Uninhabited enums (e.g, enum Foo { }) can now be cast to integers. The change addresses edge cases that appeared in macro code.

Rust developers can also now bind by reference and by move in patterns. A primary use case is to borrow individual components of a type:


fn main() {
    #[derive(Debug)]
    struct Person {
        name: String,
        age: u8,
    }

    let person = Person {
        name: String::from("Alice"),
        age: 20,
    };

    
    let Person { name, ref age } = person;

    println!("The person's age is {}", age);

    println!("The person's name is {}", name);

    
    

    
    println!("The person's age from person struct is {}", person.age);
} 

The new version of Rust promotes the aarch64-unknown-linux-gnu target to Tier 1 support. This means that developers using 64-bit ARM systems with Linux have the assurance that a full test-suite has been run for every change merged into the compiler. Prebuilt binaries are also made available. The team expects that the 64-bit ARM support will benefit workloads spanning from embedded to desktops and servers.
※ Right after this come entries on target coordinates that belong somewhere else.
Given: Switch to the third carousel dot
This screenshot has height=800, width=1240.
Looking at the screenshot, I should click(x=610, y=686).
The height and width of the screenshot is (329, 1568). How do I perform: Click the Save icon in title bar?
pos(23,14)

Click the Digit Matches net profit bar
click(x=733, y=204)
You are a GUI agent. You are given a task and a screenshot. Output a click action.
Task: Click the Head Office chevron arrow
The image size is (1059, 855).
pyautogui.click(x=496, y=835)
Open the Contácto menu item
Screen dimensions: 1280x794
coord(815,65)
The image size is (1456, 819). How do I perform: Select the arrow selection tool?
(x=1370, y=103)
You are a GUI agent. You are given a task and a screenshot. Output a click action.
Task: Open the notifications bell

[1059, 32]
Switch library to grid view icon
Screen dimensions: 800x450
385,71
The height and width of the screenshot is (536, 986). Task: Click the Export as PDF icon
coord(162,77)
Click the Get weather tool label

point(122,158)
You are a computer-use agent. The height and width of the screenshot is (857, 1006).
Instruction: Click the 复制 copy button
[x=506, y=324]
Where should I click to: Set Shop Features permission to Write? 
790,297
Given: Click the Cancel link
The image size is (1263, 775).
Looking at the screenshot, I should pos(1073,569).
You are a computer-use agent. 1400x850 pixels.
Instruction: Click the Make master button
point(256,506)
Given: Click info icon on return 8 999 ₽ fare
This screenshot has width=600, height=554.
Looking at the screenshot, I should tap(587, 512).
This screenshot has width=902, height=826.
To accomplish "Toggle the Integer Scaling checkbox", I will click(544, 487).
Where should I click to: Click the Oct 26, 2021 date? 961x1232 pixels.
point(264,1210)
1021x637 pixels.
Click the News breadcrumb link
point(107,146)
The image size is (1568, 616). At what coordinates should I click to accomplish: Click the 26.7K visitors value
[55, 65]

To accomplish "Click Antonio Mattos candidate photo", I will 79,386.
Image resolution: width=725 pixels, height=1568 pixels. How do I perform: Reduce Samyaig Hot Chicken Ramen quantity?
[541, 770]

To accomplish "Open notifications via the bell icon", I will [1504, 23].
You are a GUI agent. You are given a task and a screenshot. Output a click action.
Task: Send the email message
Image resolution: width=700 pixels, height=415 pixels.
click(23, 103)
The release note explained:

This is an important milestone for the project, since it’s the first time a non-x86 target has reached Tier 1 support: we hope this will pave the way for more targets to reach our highest tier in the future.

The new Rust version also adds Tier 2 support of Apple M1 systems (aarch64-apple-darwin target) and 64-bit ARM devices running Windows (aarch64-pc-windows-msvc target).

Developers with a previous version of Rust installed via rustup can upgrade to Rust 1.49.0 with the following command:


rustup update stable

The detailed release note is available online.